In the eponymous opening track of her sophomore album, Ready Is Always Too Late, Sinéad Harnett commits to action. Among swirling harmonies and patterns of twinkling keys, she renounces hesitation, declaring, “Waiting in this fear is impossible to me.” The song announces a leap of faith, and yet Harnett’s plunge from the precipice seems only to bring her closer to herself.
The album’s lush, soul-tinged R&B is the sonic embodiment of Harnett’s growing confidence. The chorus of the second track, ‘Stay’, consists entirely of the drawn-out vowel of this single world, mirroring the sense of blossoming trust that is laid out lyrically. Harnett’s vocals are elevated to perfection by a blend of classical production and electronic R&B, with strings rising gently to meet the drum track as the song fades out. Such tranquil grandeur is reinstated by the beachy funk of ‘Take Me Away’ as Harnett sketches a desire for escape alongside hip-hop pair EARTHGANG. After a decade in the music industry, Harnett’s discography boasts multiple collaborations, and she is joined by a number of features on this record. Notably, the irresistible groove of ‘Stickin’’ is bolstered by the talents of R&B duo VanJess and singer Masego; Harnett’s assertion of faith on the track is made all the more bold by a shifting landscape of electronic elements, as synth, keys, and snapping drums erupt and recede. Meanwhile, R&B maestro Lucky Daye enters to mine the ruins of a past relationship on ‘Anymore’. Among fluttering acoustic melodies, Harnett’s falsetto reaches celestial heights as she murmurs, “I miss the way it hurts.”
This sense of longing shimmers in the next track, ‘Hard 4 Me 2 Love You’, one of the album’s first singles. “If this is you on a bad day/ It must have been a hell of a year,” Harnett laments. Her own devotion is countered by a nameless lover who seems to linger far behind: “It’s almost like you want me to give up,” she reflects on the pre-chorus. The production here is sparing, with scatterings of sparkling piano melodies and a delicate blend of harmonies. Harnett may know herself, but her vulnerability still casts shadows that linger throughout the record.

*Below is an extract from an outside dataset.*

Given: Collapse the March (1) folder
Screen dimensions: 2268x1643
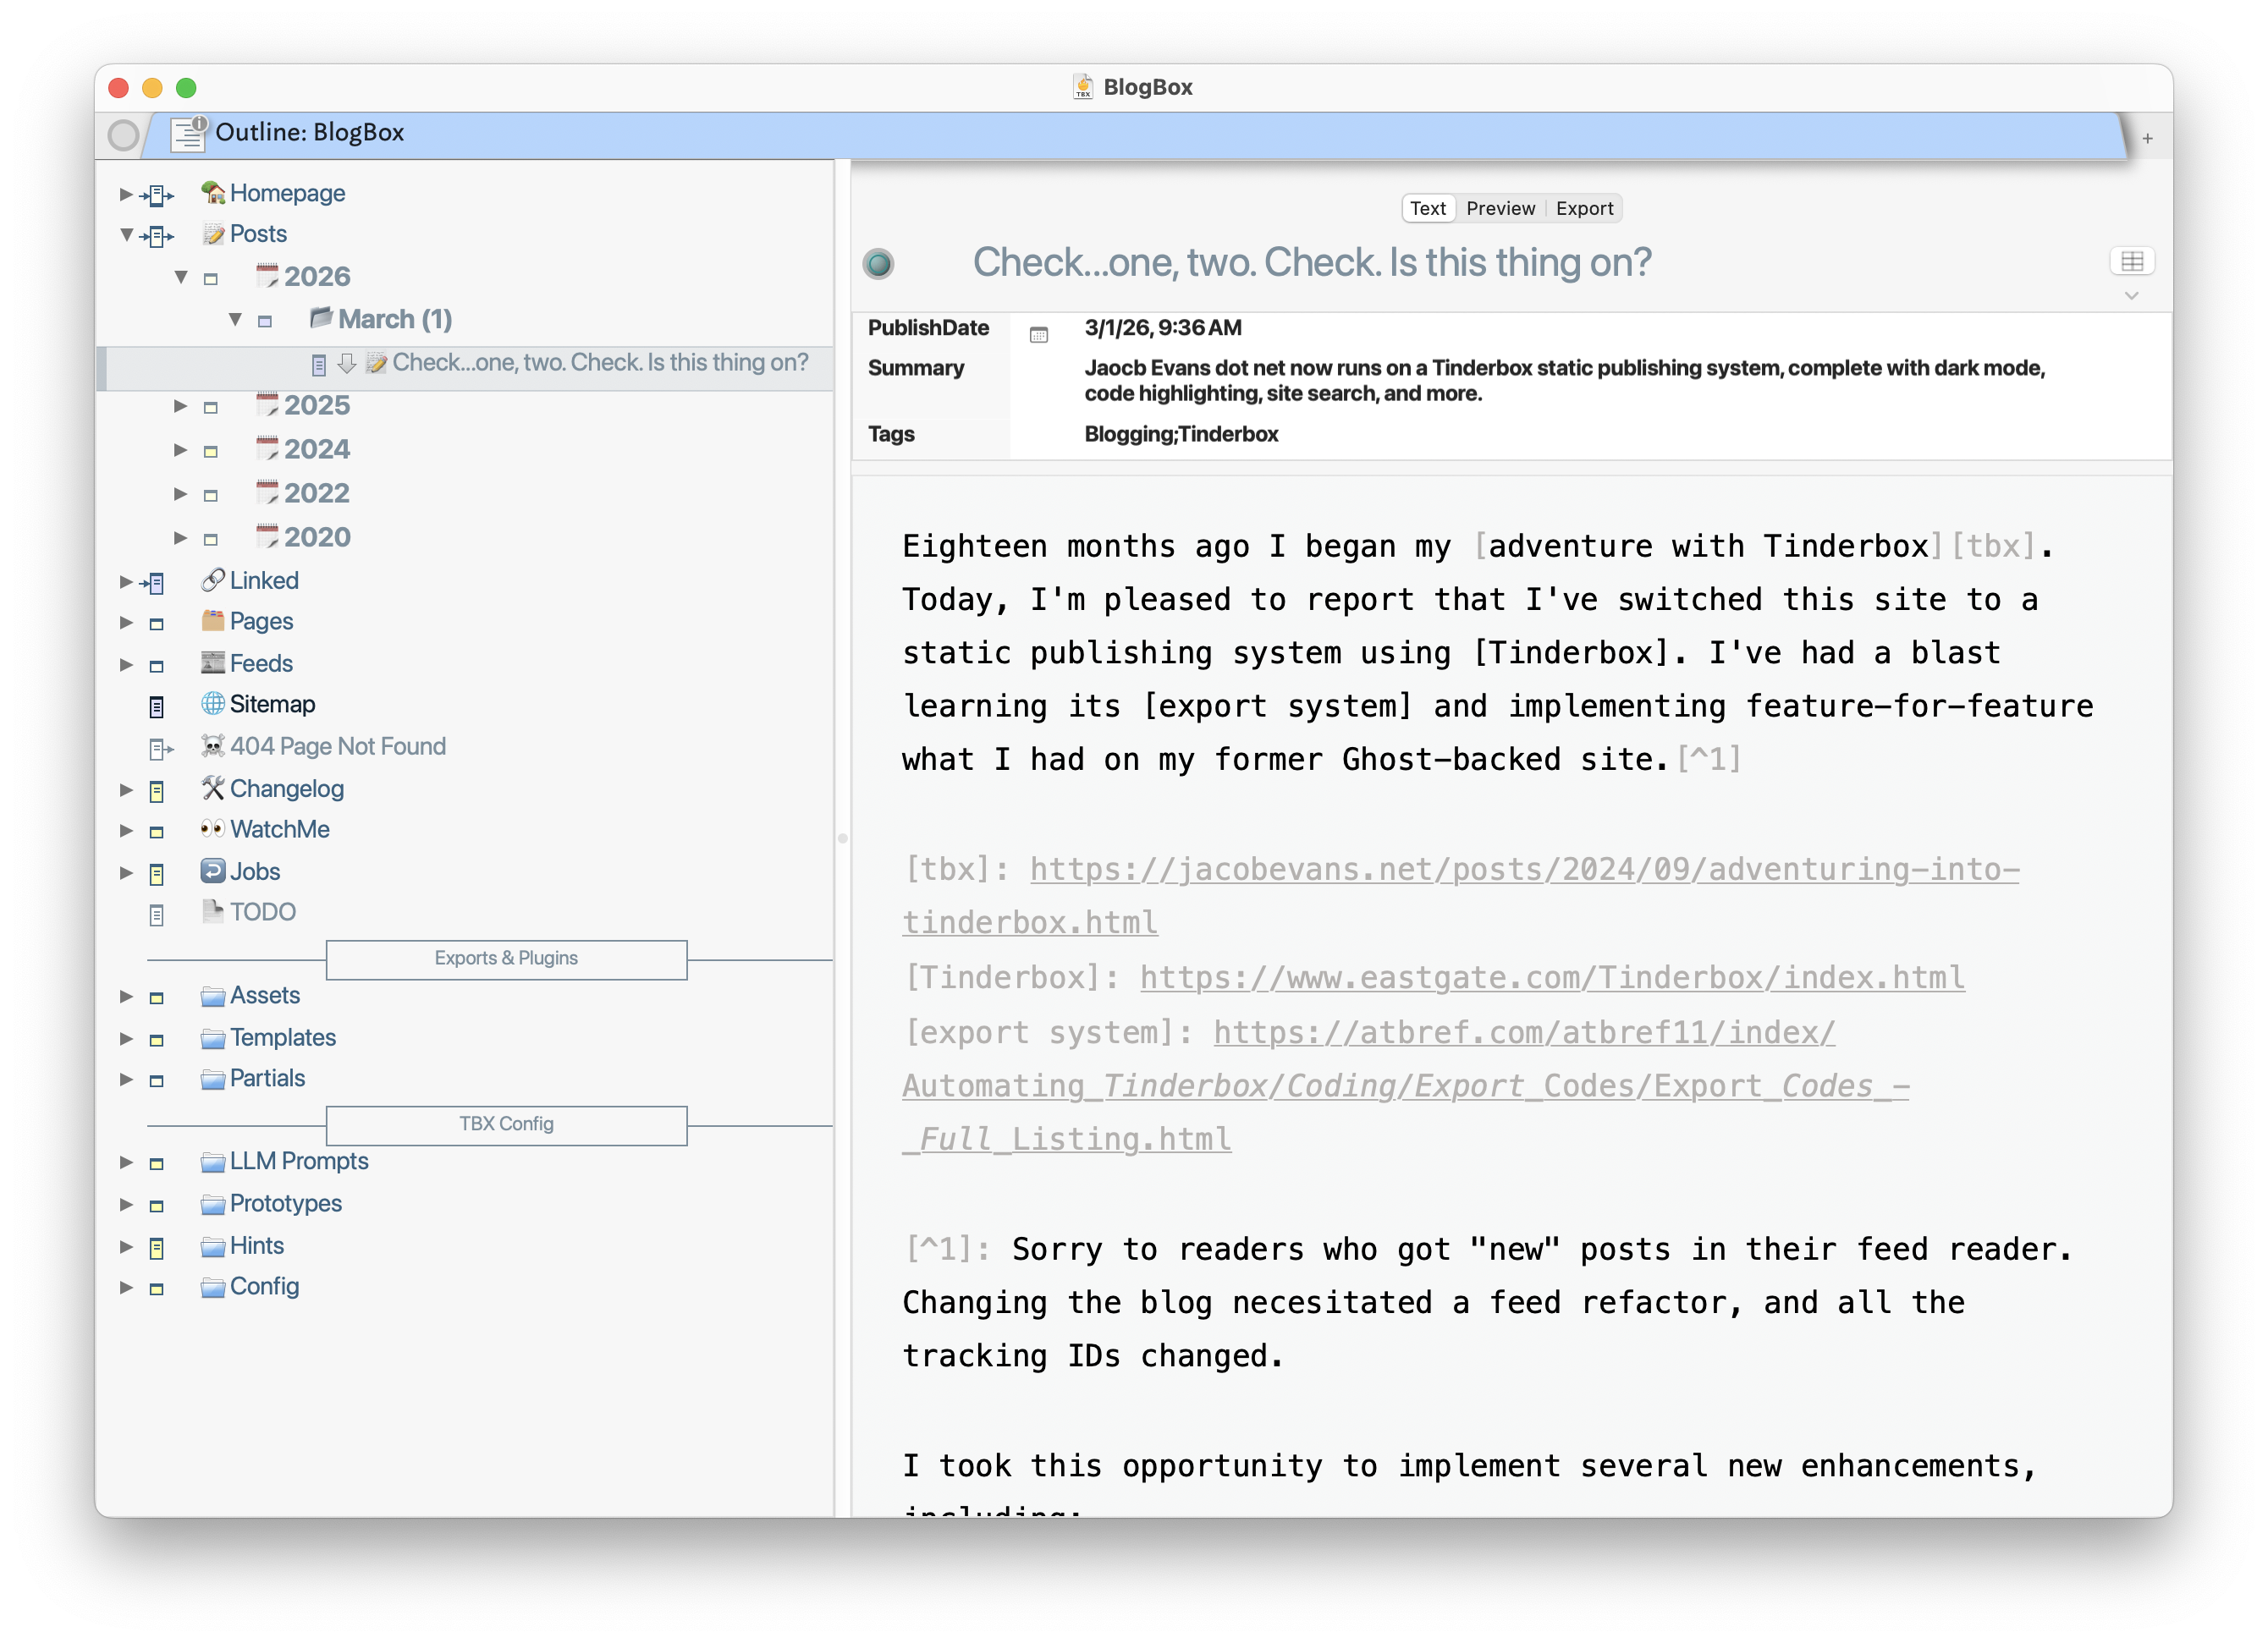Looking at the screenshot, I should click(x=236, y=320).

It is vulnerability, indeed, that permeates both Harnett’s first full-length project, 2017’s Chapter One, and her follow-up, Lessons in Love, released in 2019. The latter closes with the avowal, “You ain’t nothing if you give into your fears,” and this sentiment stands at the heart of her new release as she excavates strength from instances of fragility. ‘Like This’ is certainly emblematic of Harnett’s newfound confidence, as she intones, “After the rain is when you see the sunshine/ They was a set up, but baby I’m the punchline.” Her sultry vocals mesh with bouncing drums and a jubilant brass section to generate an effortless, soul-saturated groove. This is R&B so smooth that it seems almost to draw out time; for all of Harnett’s self-declared alacrity, her music exudes a kind of inexorable languorousness, an ability both to advance and to pause and reflect. If she is diving from a cliff, she is taking the opportunity to savour the descent.
The album’s final tracks demonstrate a curious mix of introspection and playfulness. ‘Obvious’ is an exercise in self-restraint, though there is, thankfully, nothing restrained in the infectious, reggae-tinted funk that accompanies Harnett’s musings. “I only want you when I’m lonely/ Promise not to chase you when I get so/ Lonely,” she sings, adding, “It’s just so hard to feel all the things that I wish I could feel.” On ‘Distraction’, however, she is engaging in just the right amount of feeling: “Take you there where I know you wanna go/ More high than you ever been before,” she hums, and snatches of pitched-up vocals create a breezy, old-school feel that rounds off the record with perfect coolness.
Whether swooping from a great height or finding quiet intermission, it seems Harnett is an artist who possesses an enviable command of time. No matter where she chooses to go next, she has succeeded in crafting a luxuriant sophomore album that expertly captures her own journey.